Akses ke buku bacaan yang baik, pelatihan guru, hingga kurikulum yang mendukung kemampuan berpikir kritis belum merata.
“Selama pendidikan hanya mengejar nilai ujian, bukan kualitas pemahaman, maka krisis ini akan terus berulang,” ujar Najeela Shihab, pendiri Gerakan Sekolah Menyenangkan, dalam sebuah forum literasi nasional.
Pemerintah sebenarnya telah menyadari problem ini. Kurikulum Merdeka yang mulai diterapkan bertahap sejak 2022 misalnya, mencoba menekankan kompetensi, bukan hanya hafalan.
Namun implementasinya di lapangan masih tambal sulam. Banyak guru belum siap karena tidak mendapatkan pelatihan yang memadai.
Di sisi lain, budaya membaca di rumah juga tak cukup kuat. Sebuah riset menunjukkan anak Indonesia lebih banyak menghabiskan waktu dengan gawai daripada membuka buku.
Abdul Mu’ti menegaskan bahwa solusi atas krisis ini tidak bisa ditunda.
“Literasi bukan hanya urusan sekolah, tapi tanggung jawab bangsa. Kalau kita gagal mendidik generasi yang memahami apa yang mereka baca, kita sedang mencetak rakyat yang mudah dibohongi,” katanya.
Ironis, memang. Tapi siapa yang peduli ironi, jika negeri ini toh lebih sibuk memoles citra ketimbang merawat nalar?
Mari kita tengok istana: Gibran Rakabuming Raka, kini Wakil Presiden Republik Indonesia, naik panggung bukan karena prestasi intelektual, apalagi gagasan.
Ia naik karena garis keturunan. Tentu, ini bukan nepotisme—kita hanya sedang menghargai bibit unggul, katanya.

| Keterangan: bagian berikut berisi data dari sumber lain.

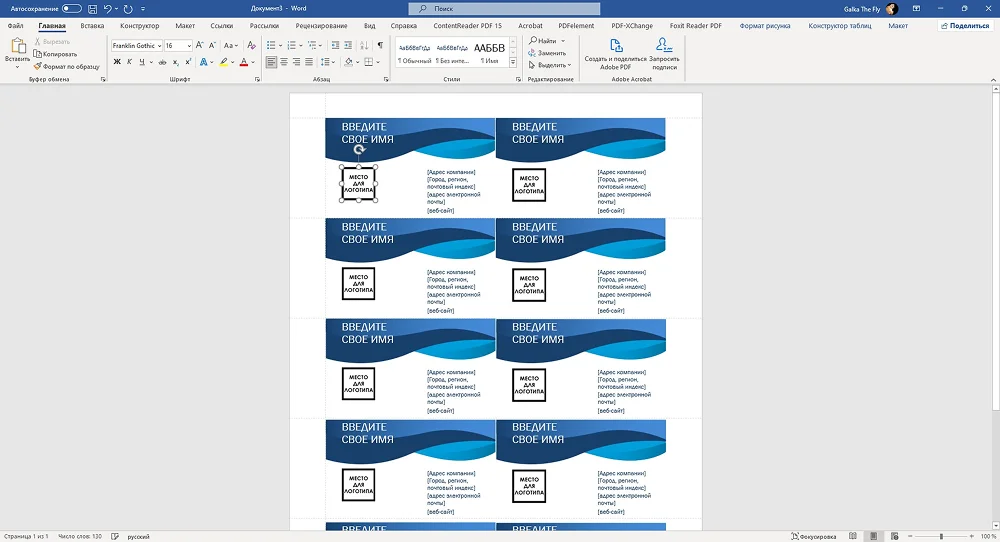The width and height of the screenshot is (1000, 542).
Task: Open the Формат рисунка tab
Action: (x=764, y=26)
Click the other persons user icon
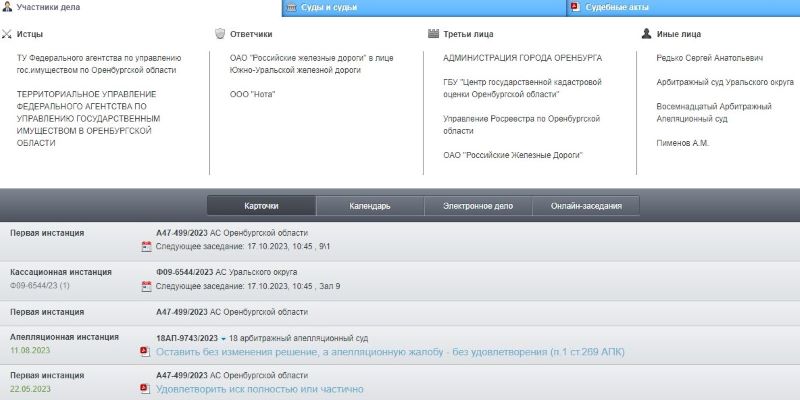 (x=647, y=34)
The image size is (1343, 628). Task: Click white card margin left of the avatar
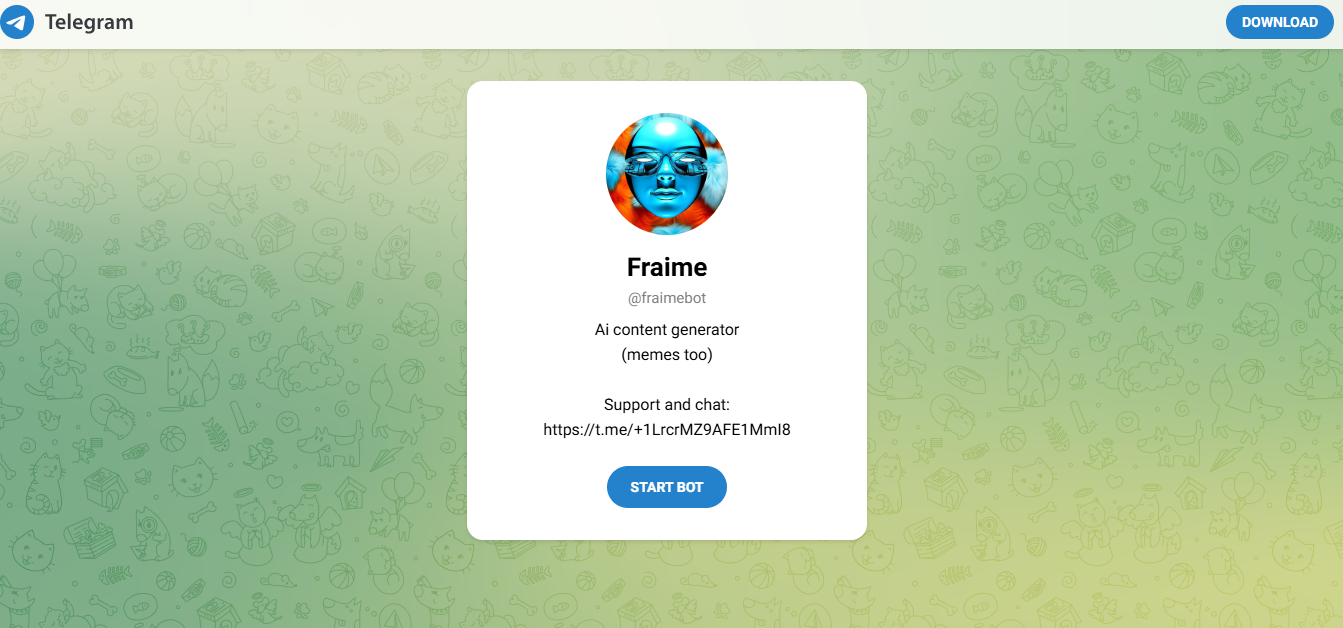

Putra sulung Jokowi itu bahkan terang-terangan mengatakan tidak suka membaca. Bahkan saat menjadi walikota, urusan riset dan bacaan tebal bukan prioritasnya.
Ia lebih suka blusukan digital lewat TikTok dan branding gaya muda—karena siapa butuh isi jika kulit sudah cukup menarik?
Ayahnya, Presiden Joko Widodo, juga bukan dikenal karena keintiman dengan buku.
Ia pernah menjelaskan bahwa dalam mengambil keputusan, ia lebih mengandalkan feeling ketimbang literatur.
Mungkin itu pula sebabnya proyek-proyek besar seperti IKN digenjot tanpa telaah matang. Karena membaca laporan itu berat, lebih baik mendengar bisikan lingkaran dalam.
Kini negeri ini dipimpin oleh mereka yang tak suka membaca, sedang rakyatnya hanya bisa membaca tanpa mengerti.
Kombinasi sempurna untuk mencetak generasi yang mudah diarahkan, cukup diberi slogan dan tontonan.
Pendidikan jadi ritual tahunan, bukan pembebasan. Kurikulum berubah tiap ganti menteri, murid dan guru kebingungan, tapi tak pernah ada pertanyaan: Mengapa kita tak bertumbuh secara kritis?
“Indonesia darurat literasi!” seru para pengamat. Tapi suara itu tenggelam di antara deru anggaran pembangunan IKN dan selebrasi 17-an Rp 87 miliar. Toh, membaca itu tidak menghasilkan elektabilitas. Yang penting visual, bukan verbal.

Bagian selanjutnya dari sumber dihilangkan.